Provided text =>
* BEGIN *

Many problems/issues at play in all this. One thing Japan got horribly wrong when it got real prosperous was that they never really tried to make the outlying prefectures viable economies, they just threw pork from the big cities each year wasting trillions of yen on work that didn't need doing.

All the while draining said prefectures youth into big cities. The problem has been known for many decades & has been ignored to present day & here we are.

At some point I can see the birthrate drop below 1.0 maybe lower. And the problems are now affecting the cities as well, lots of areas of the economy cant find employee's etc & will get worse over time

5 ( +5 / -0 )

Depressing news for Japan, but what impresses me and encourages me is the these guys play baseball in their 70s and 80s. I hope I am in as good a shape as they are in my 70s and 80s.

4 ( +6 / -2 )

The thing they are not taking into account is, the current generation of oldies are from the pre-McDonalds era. They did not grow up with fast foods and had a healthy countryside lifestyle giving them their longevity. The mortality rate in the cities of Japan is much higher than the countryside due to pressures of work related stress and poor sleeping and eating habits. The youth of today are all flocking to the cities. This means this graying of Japan scenario will stop in the next 40 odd years as the longevity of life decreases drastically. Furthermore, with the extremely low birth rate and decreasing longevity of life it is quite likely Japan's population could drop by up to a third in the next 50 years.

4 ( +7 / -3 )

If you're living in inaka and bored, my advice is to buy a road bike. If you don't mind climbing, Japan has millions of km of country roads in good condition with great climbs, great descents, great scenery, and hardly any cars once you get off the flat. In countries where cycling is popular like the UK, you have to share country roads with maniacs in cars and on motorbikes doing 100km/h plus. In Japan, its the odd kei truck every fifteen minutes tootling along at about 40.

For the hardcore, there is a road up Mount Fuji that is steeper for longer than the Zoncolan, the famous climb from the Giro d'Italia said to be Europe's steepest. Nagano has numerous Hors category climbs with no-one on them. There are convenience stores or at least drinks machines all over the place to keep you going. The cycling here is really really good.

4 ( +4 / -0 )

Living around old people is depressing. Japan needs immigrants like the USA to keep its society vibrant and build a tax base to support the aged.

4 ( +4 / -0 )

Japan decided a long time ago it was going to be a technological/industrial/information power. That rural farming districts are now suffering should be no surprise. Can't have your cake and eat it too.

* END *

[Collected data]
* BEGIN *

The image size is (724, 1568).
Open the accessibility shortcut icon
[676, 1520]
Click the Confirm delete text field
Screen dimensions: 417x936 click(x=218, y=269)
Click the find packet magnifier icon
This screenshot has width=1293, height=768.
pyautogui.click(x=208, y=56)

* END *

Prompt 1 => In the comment thread, rewrite the paragraph beginning "If you're living in inaka and bored" as a short bulleted list that keeps its main facts.
Prompt 2 =>
Answer these questions from the comment thread:
(a) Which famous climb from the Giro d'Italia is said to be Europe's steepest?
(b) What era is the current generation of older people said to come from?
(c) By how much could Japan's population drop in the next 50 years, according to one comment?
Prompt 3 => According to the comment thread, why will the graying of Japan stop in the next 40 or so years?

Correct response 1 =>
- For anyone living in inaka and bored, the advice is to buy a road bike.
- For those who don't mind climbing, Japan has millions of km of country roads in good condition, with great climbs, descents and scenery, and hardly any cars once you get off the flat.
- In countries where cycling is popular, like the UK, riders share country roads with cars and motorbikes going 100 km/h or more.
- In Japan, there is only the odd kei truck every fifteen minutes, moving along at about 40.

Correct response 2 =>
(a) The Zoncolan.
(b) The pre-McDonalds era.
(c) By up to a third.

Correct response 3 => Young people are moving to the cities, where the mortality rate is much higher than in the countryside because of work-related stress and poor sleeping and eating habits. As a result, life expectancy will drop drastically. The current older generation, by contrast, grew up without fast food and lived a healthy countryside life.